Some students told to stay home
Due to a positive case of COVID-19, second-grade cohort must quarantine for two weeks
STAMFORD — Secondgrade students at Toquam Magnet Elementary School scheduled to attend classes Tuesday were told to stay home, due to a positive case of COVID-19 found among the cohort.
Those students, who make up about half of all second graders attending class at Toquam this semester, have been ordered to quarantine for two weeks. So have students on a school bus who came in contact with the person who tested positive.
Further, all secondgrade teachers at the school were told to quarantine after the discovery of the positive case.
The district could not confirm the exact numbers of teachers or students asked to quarantine, but the staff directory for Toquam includes five second grade teachers. Enrollment of second grade students at Toquam last semester was about 114.
Sharon Beadle, spokesperson for the district, said contact tracing is more challenging with younger children, which is one of the reasons the district decided to have so many quarantine.
“They’re little kids, so we are erring on the side of caution,” Beadle said, adding that most of the
positive cases to emerge in the school district since the start of the school year have been at the middle school and high school levels.
The Toquam students in quarantine are part of the “blue” cohort of students who attend class in-person every other day. Second-grade students in the “green” group are still expected to attend classes in the building, but teachers will be replaced by a combination of substitutes, reading teachers and an administrative intern, as well as some additional remote learning, Beadle said.
Diane Phanos, the president of the Stamford Education Association teachers union, said teachers at Toquam are concerned about how the district is doing contact tracing, especially with younger children.
“I’m concerned because we’re hearing almost every day of a positive case in different schools,” Phanos said. “It’s very unsettling.”
---*---
**About this exercise:** According to the article on the Toquam quarantine, how long must the second-grade students in the cohort quarantine? The data after this point comes from another source.

**Recorded information:**
---*---
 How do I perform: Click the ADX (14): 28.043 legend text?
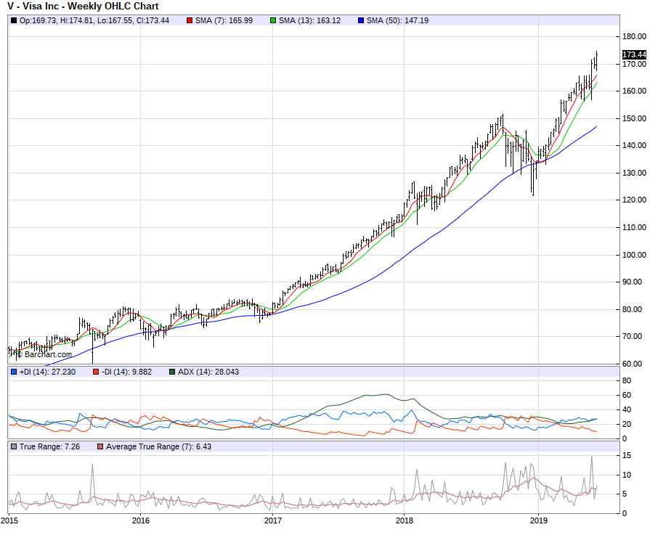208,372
---*---
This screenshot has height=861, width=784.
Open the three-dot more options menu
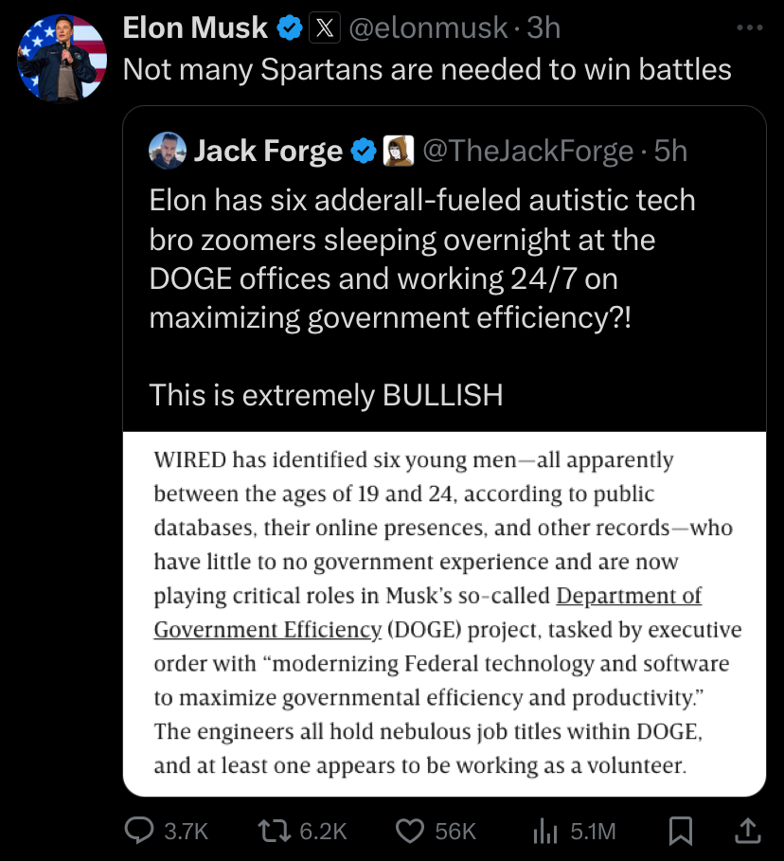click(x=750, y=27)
---*---
**Completed exercise:** Two weeks.